O acórdão, proferido no agravo de instrumento 5.847.144-49 sob relatoria do desembargador Wilson Safatle Faiad, acolheu a tese de que as normas cogentes do MCR - Manual de Crédito Rural e a prova técnica da quebra de safra se sobrepõem à rigidez processual da execução.
Trata-se de um precedente que traz um alento significativo para o campo. Ao dispensar a garantia integral prevista no art. 919, §1º do CPC para conceder o efeito suspensivo via tutela de urgência (art. 300 do CPC), o Tribunal validou uma interpretação moderna: a de que a função social da atividade rural e o direito subjetivo ao alongamento não podem ser aniquilados pela burocracia da penhora.
A tempestade perfeita
A controvérsia nasceu de um cenário infelizmente comum, mas de gravidade ímpar: a "tempestade perfeita" enfrentada por produtores rurais entre as safras de 2019 e 2024. Não bastasse a severidade climática, que impôs perdas estruturais de produtividade superiores a 85% em culturas essenciais, o produtor viu-se asfixiado por uma onerosidade financeira excessiva.
Auditorias periciais revelaram a imposição de encargos que desafiam a jurisprudência, incluindo juros remuneratórios acima do teto legal e retenção indevida de garantias.
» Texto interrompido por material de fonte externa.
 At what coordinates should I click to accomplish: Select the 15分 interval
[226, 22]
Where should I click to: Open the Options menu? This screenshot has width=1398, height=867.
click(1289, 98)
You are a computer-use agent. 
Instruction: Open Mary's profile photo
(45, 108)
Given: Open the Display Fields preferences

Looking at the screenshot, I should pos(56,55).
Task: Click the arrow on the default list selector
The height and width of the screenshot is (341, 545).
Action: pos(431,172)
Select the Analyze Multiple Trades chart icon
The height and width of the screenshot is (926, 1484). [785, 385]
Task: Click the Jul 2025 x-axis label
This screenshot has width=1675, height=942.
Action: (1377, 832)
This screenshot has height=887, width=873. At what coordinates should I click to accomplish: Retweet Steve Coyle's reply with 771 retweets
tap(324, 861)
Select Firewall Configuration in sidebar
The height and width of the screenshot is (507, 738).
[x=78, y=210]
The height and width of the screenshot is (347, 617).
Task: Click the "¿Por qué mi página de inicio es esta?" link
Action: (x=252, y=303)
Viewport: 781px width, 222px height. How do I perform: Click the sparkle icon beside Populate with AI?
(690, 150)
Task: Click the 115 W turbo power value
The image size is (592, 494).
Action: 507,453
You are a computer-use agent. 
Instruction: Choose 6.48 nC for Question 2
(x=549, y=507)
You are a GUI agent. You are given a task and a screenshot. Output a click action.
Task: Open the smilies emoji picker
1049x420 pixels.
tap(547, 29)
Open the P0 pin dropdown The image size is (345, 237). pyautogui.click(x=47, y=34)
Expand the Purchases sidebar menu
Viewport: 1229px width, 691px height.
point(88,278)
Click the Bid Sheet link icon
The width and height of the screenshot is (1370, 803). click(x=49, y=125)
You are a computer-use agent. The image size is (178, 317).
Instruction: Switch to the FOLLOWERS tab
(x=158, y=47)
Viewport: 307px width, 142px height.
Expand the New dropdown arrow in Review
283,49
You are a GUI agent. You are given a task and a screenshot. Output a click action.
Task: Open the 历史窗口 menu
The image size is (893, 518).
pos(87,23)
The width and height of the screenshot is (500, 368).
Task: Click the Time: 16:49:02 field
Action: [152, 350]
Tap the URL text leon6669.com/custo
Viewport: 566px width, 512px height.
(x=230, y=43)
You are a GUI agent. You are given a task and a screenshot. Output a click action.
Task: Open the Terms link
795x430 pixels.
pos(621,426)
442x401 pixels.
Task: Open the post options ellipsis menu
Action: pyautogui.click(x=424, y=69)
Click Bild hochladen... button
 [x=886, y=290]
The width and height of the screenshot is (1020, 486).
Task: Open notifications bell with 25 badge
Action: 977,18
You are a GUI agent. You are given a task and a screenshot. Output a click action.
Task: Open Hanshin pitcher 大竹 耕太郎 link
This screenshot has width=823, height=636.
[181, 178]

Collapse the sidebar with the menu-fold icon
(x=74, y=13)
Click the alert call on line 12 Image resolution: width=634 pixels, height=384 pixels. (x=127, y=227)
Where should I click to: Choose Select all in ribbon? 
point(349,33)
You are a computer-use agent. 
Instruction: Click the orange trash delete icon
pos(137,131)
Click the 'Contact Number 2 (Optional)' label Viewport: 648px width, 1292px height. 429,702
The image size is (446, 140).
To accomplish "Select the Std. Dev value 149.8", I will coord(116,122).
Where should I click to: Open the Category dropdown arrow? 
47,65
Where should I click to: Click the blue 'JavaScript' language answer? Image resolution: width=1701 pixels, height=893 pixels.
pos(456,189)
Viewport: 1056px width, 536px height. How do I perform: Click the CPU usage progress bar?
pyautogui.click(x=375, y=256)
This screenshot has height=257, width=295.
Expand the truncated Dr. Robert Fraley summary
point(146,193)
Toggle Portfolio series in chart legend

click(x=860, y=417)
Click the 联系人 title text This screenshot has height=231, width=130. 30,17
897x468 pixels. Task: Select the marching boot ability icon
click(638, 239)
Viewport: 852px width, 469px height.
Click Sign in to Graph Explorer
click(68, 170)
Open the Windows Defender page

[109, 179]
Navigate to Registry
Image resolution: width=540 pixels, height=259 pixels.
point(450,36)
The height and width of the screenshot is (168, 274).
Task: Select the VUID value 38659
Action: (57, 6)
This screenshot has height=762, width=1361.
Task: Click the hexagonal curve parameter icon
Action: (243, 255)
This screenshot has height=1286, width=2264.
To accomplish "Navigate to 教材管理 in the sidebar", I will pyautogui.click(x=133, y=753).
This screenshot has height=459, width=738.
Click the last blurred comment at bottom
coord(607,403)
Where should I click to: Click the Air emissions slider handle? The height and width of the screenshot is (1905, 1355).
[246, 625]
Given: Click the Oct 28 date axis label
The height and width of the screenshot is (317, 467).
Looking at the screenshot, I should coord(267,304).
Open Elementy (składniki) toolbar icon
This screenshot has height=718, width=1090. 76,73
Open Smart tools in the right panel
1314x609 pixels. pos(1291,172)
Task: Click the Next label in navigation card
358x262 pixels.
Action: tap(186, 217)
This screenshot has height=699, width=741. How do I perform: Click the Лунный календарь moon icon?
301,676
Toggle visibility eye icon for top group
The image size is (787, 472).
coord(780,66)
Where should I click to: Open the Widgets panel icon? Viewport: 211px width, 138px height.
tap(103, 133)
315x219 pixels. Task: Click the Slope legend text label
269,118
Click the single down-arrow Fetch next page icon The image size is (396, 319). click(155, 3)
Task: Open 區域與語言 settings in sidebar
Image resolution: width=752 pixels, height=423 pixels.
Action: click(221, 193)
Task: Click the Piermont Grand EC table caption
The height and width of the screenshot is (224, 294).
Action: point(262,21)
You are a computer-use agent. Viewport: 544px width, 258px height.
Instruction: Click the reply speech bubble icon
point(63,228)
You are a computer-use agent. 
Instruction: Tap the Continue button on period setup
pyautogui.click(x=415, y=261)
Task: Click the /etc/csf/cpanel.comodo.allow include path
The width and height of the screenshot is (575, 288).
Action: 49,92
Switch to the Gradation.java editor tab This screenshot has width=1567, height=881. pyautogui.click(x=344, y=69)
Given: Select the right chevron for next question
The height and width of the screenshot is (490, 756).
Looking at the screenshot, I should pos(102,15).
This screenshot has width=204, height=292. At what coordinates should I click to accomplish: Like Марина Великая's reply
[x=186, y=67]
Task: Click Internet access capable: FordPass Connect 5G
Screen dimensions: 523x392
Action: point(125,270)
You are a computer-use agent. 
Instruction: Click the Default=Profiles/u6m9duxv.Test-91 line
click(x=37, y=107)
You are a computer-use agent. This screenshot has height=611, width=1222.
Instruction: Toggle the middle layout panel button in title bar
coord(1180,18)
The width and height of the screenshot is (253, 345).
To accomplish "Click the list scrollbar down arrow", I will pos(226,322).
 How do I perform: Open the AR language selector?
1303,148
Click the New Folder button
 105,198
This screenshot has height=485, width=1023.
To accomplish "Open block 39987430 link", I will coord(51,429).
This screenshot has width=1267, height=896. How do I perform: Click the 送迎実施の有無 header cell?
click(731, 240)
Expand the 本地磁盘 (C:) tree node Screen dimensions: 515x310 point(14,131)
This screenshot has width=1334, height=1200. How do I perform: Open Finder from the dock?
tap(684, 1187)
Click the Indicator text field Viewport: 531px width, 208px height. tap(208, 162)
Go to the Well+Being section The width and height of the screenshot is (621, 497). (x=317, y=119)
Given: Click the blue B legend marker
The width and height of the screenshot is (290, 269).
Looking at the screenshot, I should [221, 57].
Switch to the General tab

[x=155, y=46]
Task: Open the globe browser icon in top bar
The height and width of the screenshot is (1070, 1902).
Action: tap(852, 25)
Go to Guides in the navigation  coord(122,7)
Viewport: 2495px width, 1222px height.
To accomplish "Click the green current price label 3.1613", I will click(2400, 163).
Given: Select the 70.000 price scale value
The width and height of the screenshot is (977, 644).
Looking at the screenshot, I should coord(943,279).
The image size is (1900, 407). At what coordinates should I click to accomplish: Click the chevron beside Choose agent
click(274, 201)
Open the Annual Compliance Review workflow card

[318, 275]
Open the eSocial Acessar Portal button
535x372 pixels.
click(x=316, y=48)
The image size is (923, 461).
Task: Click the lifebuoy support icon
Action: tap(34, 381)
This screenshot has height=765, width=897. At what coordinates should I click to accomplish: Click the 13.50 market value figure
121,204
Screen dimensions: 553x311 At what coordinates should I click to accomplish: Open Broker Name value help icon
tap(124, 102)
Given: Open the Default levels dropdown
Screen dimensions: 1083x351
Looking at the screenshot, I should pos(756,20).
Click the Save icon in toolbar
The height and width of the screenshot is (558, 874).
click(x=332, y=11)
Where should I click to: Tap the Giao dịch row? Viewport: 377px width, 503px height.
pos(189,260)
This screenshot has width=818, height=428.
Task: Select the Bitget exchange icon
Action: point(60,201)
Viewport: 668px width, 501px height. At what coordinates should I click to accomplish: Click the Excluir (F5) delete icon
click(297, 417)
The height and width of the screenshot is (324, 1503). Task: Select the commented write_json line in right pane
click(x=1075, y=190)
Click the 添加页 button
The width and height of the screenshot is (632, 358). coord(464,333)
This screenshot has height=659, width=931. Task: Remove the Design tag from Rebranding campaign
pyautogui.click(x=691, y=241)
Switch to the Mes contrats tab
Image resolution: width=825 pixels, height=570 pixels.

Diante desse quadro, a recusa da instituição financeira em processar o alongamento da dívida (securitização) não configurou apenas um rigor contratual, mas um ato que viola o direito subjetivo consolidado na súmula 298 do STJ.
A força da prova técnica e a inversão da mora
Um dos pontos nevrálgicos deste acórdão é o reconhecimento expresso de que o direito ao alongamento pode ser exercido diretamente em juízo, sem a necessidade de exaurimento da via administrativa. O Tribunal afastou interpretações restritivas, reafirmando que o MCR exige apenas a comprovação da incapacidade de pagamento por fatores adversos.
Nesse sentido, sustentamos a tese da Exceptio Non Adimpleti Contractus - Exceção do Contrato Não Cumprido: ao negar o alongamento obrigatório previsto no MCR 2-6-4 diante de prova técnica robusta, o banco incorreu em mora accipiendi (mora do credor). Assim, a instituição financeira carece de legitimidade para exigir o pagamento imediato (execução) enquanto não cumprir sua obrigação legal de readequar o cronograma de reembolso.
A viabilidade econômica como lastro
Inovando na demonstração de solvência, a defesa apresentou ao Judiciário a própria viabilidade futura do negócio através de um contrato de fornecimento futuro (offtake) de cana-de-açúcar.
Embora o Tribunal tenha realizado a necessária distinção técnica entre a garantia processual típica e a prova de solvência para fins de tutela de urgência, a decisão acaba por validar a premissa de que a preservação da capacidade produtiva assegura a satisfação do crédito de forma mais eficaz do que a expropriação imediata.
Em suma, o precedente reafirma que o Poder Judiciário está atento à realidade do campo. A suspensão das execuções sem a exigência de garantia integral representa o restabelecimento do equilíbrio contratual e da legalidade estrita no Sistema Nacional de Crédito Rural. Para o produtor, fica a certeza: quando a técnica jurídica traduz com fidelidade a realidade do campo, a Justiça cumpre seu papel de proteger quem produz.